[Stored data]
┌──

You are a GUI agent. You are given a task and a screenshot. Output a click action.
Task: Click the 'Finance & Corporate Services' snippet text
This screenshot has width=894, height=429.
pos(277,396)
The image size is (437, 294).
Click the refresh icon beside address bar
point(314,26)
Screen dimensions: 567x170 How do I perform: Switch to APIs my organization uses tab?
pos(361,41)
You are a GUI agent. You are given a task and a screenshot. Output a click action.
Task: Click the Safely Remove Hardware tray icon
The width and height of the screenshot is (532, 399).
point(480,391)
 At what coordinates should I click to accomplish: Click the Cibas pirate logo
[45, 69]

└──
┌──

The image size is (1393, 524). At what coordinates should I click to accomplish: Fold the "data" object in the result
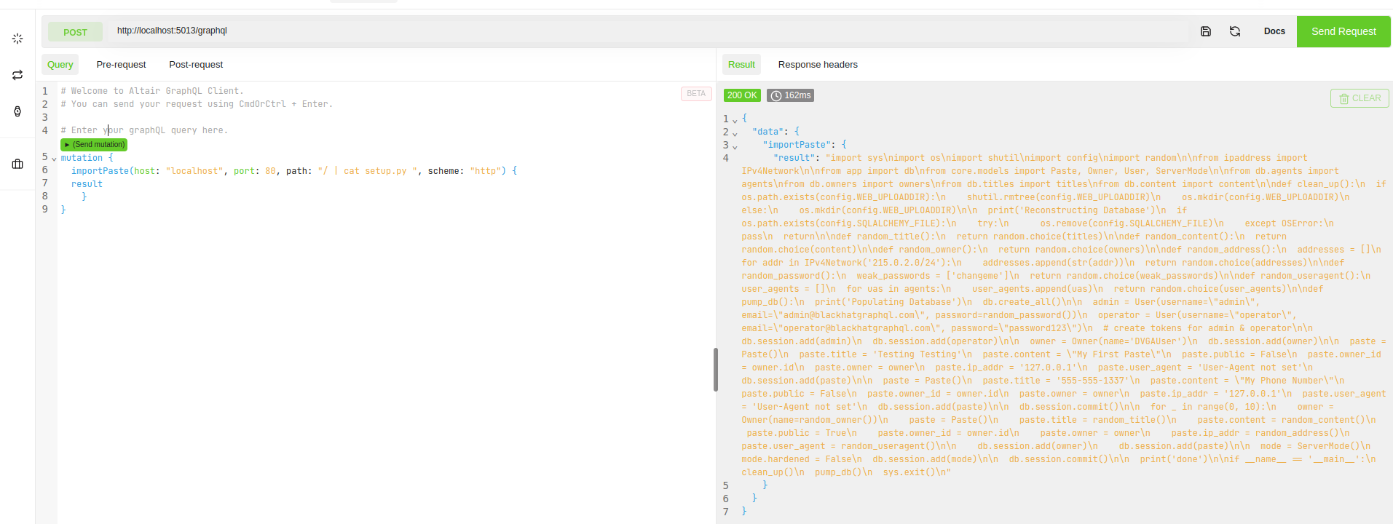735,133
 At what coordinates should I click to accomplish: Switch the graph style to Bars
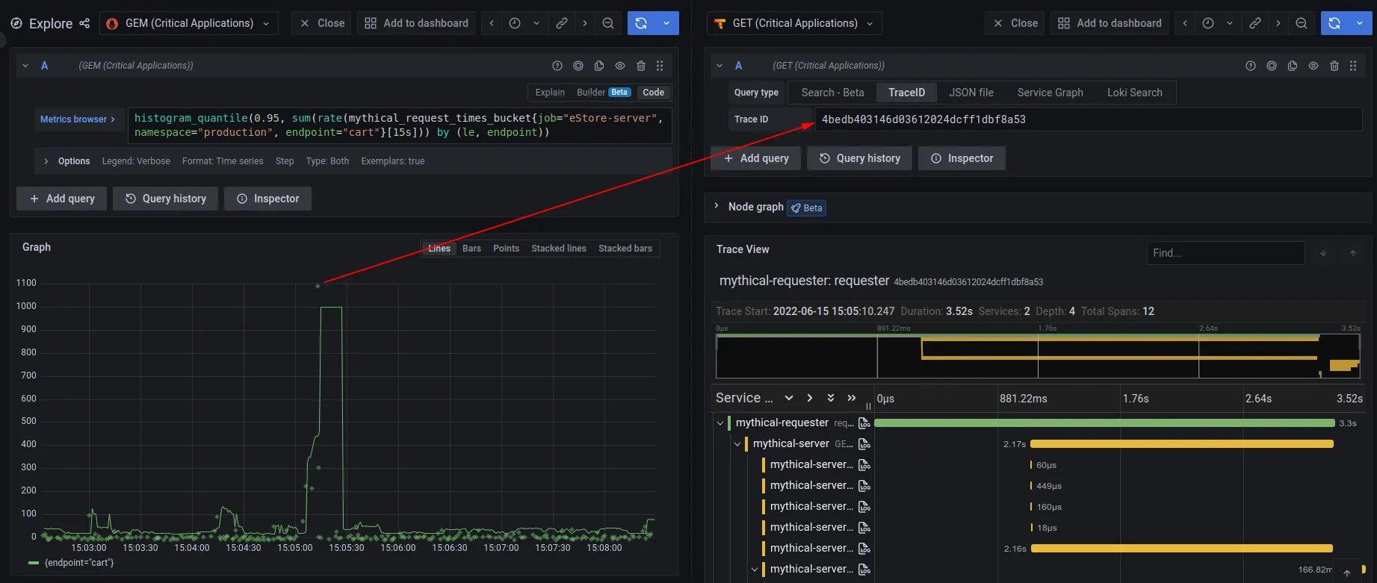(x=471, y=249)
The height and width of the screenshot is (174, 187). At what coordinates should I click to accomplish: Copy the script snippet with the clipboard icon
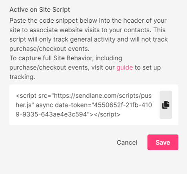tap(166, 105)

└──

Work request.
Taking the records above, retype every line from the one with "The image size is (437, 294)." down to the one with "Task: Click the Safely", exactly and with nothing else.

Reply.
The image size is (437, 294).
Click the refresh icon beside address bar
point(314,26)
Screen dimensions: 567x170 How do I perform: Switch to APIs my organization uses tab?
pos(361,41)
You are a GUI agent. You are given a task and a screenshot. Output a click action.
Task: Click the Safely Remove Hardware tray icon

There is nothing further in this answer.